Your objective -
Each entry should be set down again verbatim, with the images omitted.

(Dataset entries)
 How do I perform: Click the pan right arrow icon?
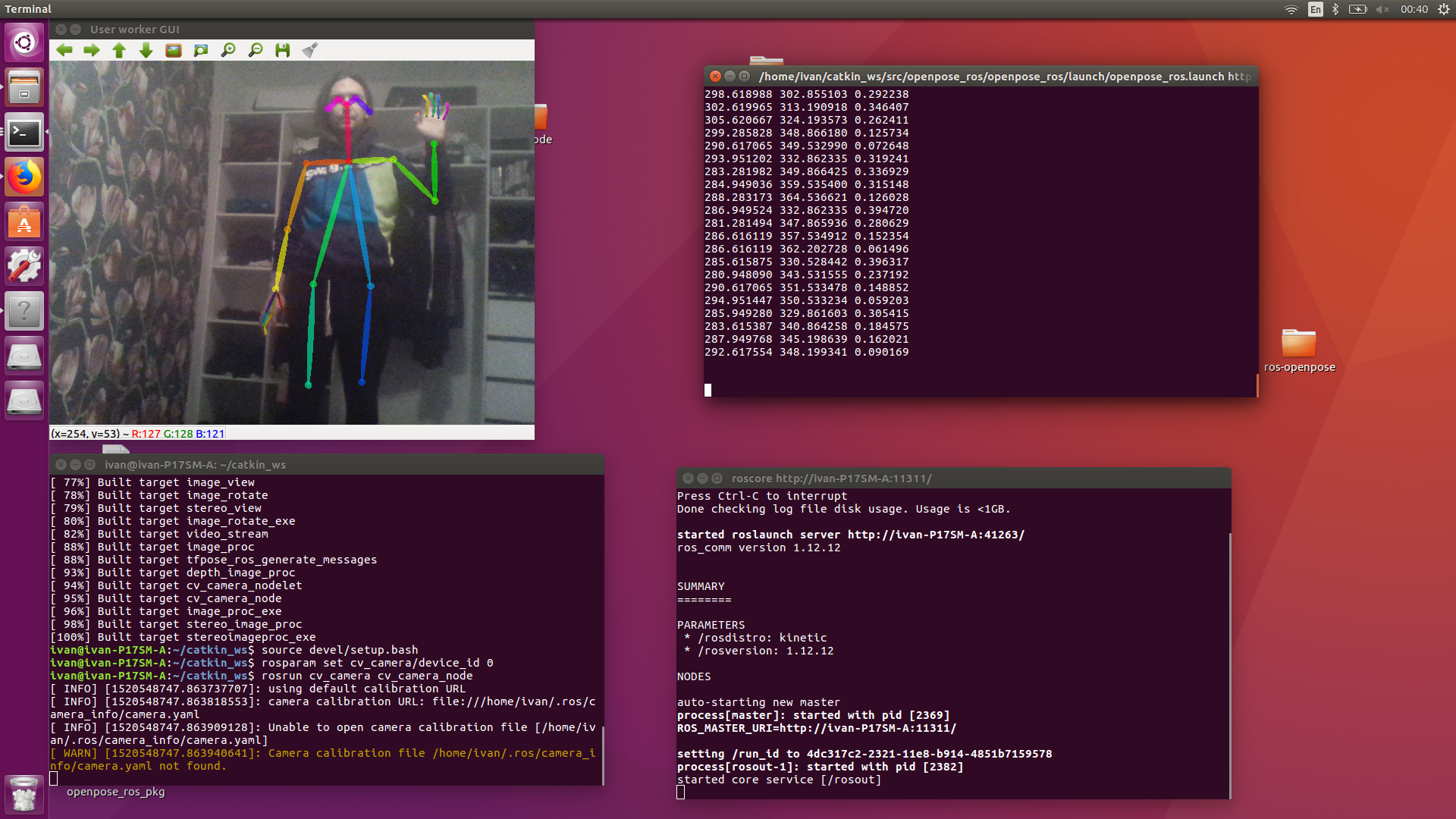click(x=92, y=50)
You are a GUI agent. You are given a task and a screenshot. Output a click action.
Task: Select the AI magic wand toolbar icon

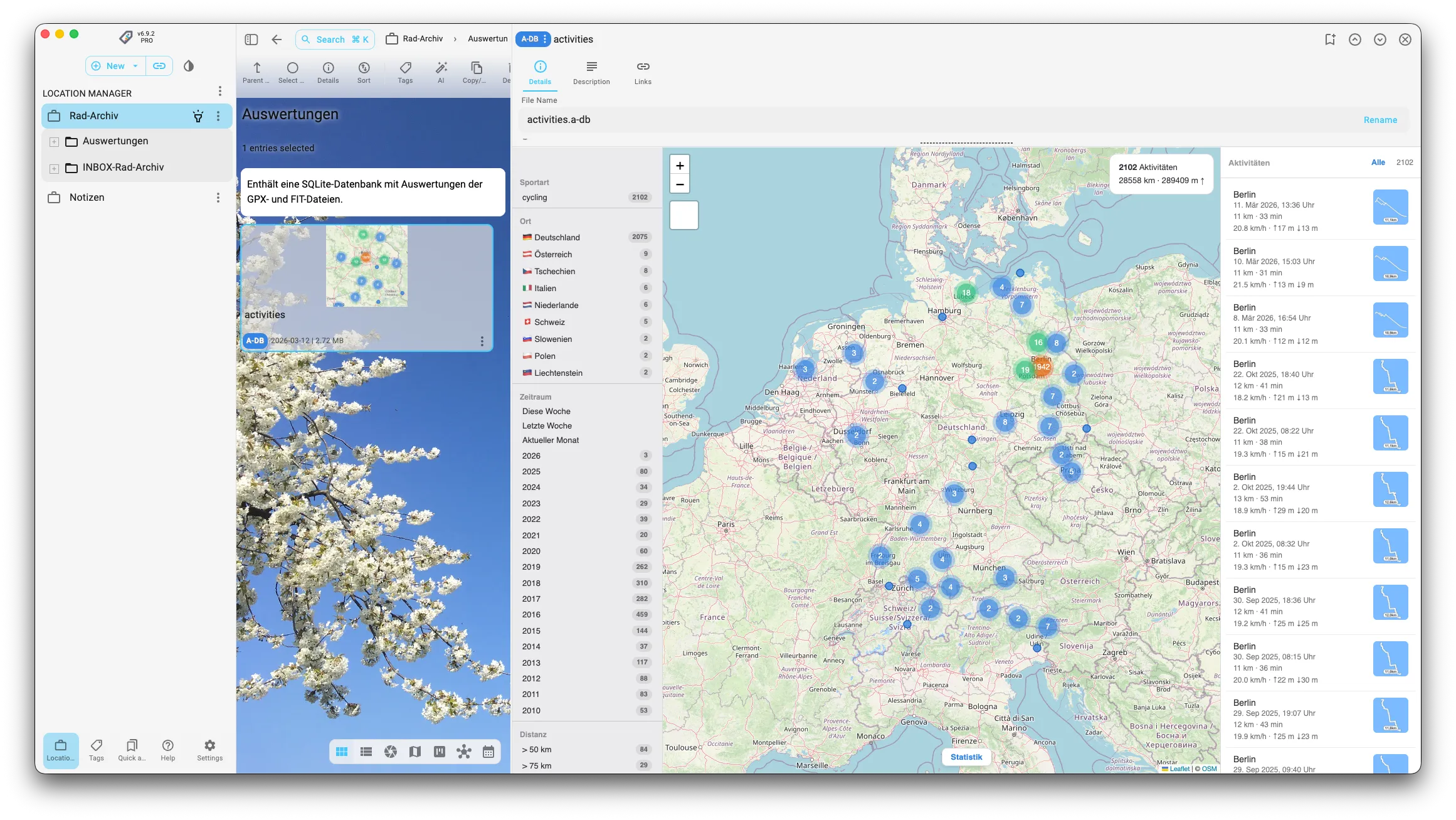click(441, 71)
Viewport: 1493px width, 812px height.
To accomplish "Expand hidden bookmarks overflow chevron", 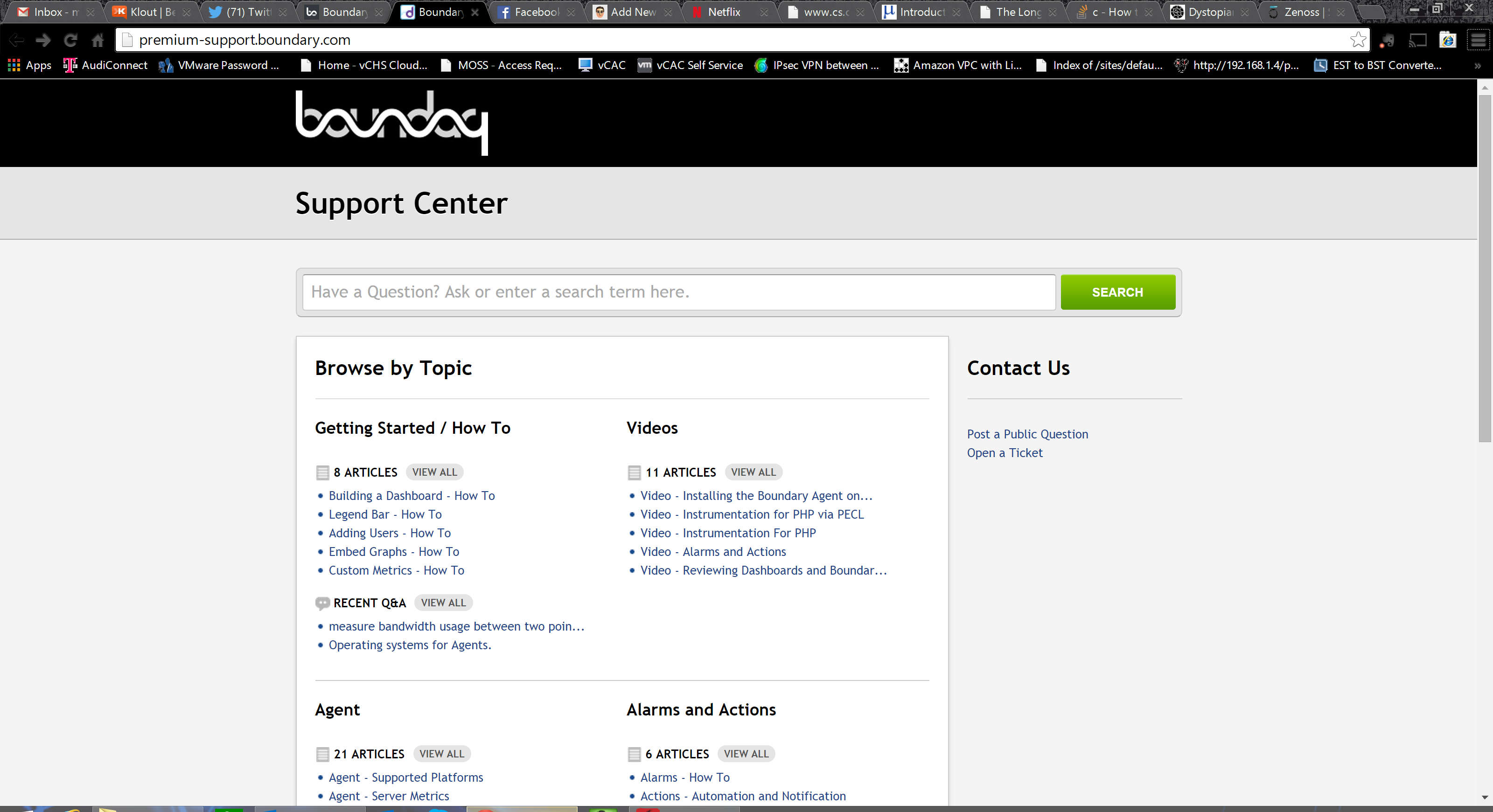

Problem solution -
 How do I perform: Click the pan right arrow icon?
click(x=92, y=50)
You are a GUI agent. You are given a task and a screenshot. Output a click action.
Task: Select the AI magic wand toolbar icon

click(441, 71)
Viewport: 1493px width, 812px height.
To accomplish "Expand hidden bookmarks overflow chevron", 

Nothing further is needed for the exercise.